I love this topic! Fundraising practitioners like to talk about several types of gifts: for example, major, principal, and leadership. The truth is, they mean different amounts to different organizations and different amounts to the same organization, depending on where they are in their history.
With million-dollar gifts, there is absolute clarity on the standard.
Eskin Fundraising Training’s recent webinar explored this topic with Marv LeRoy, President and Founder of the Institute for Philanthropic Excellence. Like me, Marv has been there on numerous exuberant occasions when a small or mid-size nonprofit brought in its first million-dollar gift. This is nothing less than a game-changer for the nonprofit. The gift rises above transactional to transformational status. It means much more than an infusion of cherished capital to fuel the expansion of good works. The nonprofit enters coveted new territory in which it is widely viewed as a good place for leadership donors to invest seven-figure gifts.

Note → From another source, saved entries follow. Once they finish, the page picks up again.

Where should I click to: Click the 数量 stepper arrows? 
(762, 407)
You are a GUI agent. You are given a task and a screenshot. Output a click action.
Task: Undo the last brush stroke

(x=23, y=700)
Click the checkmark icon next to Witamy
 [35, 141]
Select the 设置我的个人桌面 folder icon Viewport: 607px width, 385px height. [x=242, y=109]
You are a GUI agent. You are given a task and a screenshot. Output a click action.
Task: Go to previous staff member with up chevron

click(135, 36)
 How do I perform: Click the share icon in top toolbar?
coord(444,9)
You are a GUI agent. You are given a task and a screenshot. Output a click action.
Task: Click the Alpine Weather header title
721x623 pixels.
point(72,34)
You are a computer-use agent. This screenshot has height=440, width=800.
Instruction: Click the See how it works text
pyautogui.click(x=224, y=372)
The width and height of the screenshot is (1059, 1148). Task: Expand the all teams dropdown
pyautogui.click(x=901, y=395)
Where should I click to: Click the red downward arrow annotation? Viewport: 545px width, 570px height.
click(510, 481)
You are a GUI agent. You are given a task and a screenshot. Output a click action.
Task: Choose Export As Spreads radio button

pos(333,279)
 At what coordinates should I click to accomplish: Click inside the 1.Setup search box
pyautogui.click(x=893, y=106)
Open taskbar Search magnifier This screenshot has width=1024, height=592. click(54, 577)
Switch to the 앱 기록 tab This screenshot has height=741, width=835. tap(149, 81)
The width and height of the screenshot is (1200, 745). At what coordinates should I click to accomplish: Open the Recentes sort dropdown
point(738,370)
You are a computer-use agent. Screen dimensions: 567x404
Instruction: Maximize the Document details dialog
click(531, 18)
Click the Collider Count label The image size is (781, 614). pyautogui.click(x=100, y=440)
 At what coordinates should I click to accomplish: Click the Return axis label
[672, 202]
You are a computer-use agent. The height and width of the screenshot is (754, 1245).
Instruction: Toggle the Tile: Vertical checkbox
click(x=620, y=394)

Is it possible for a small or mid-size nonprofit to obtain its first million-dollar gift? You bet it is! By leaning on the art and science of fundraising, proven principles, strategies, and best practices, new organizations climb this beautiful hill every day of the year.
There’s never been a better time for a nonprofit to make securing its first or next million-dollar gift a top priority. The stock market remains the best predictor of philanthropy, and it has soared to historic levels. Plus, the tax incentives are extremely attractive.
Let’s consider 10 proactive steps that your nonprofit can take to acquire its first million-dollar gift.
1. Your organization’s cause is distinctive and evokes a “Wow!” response.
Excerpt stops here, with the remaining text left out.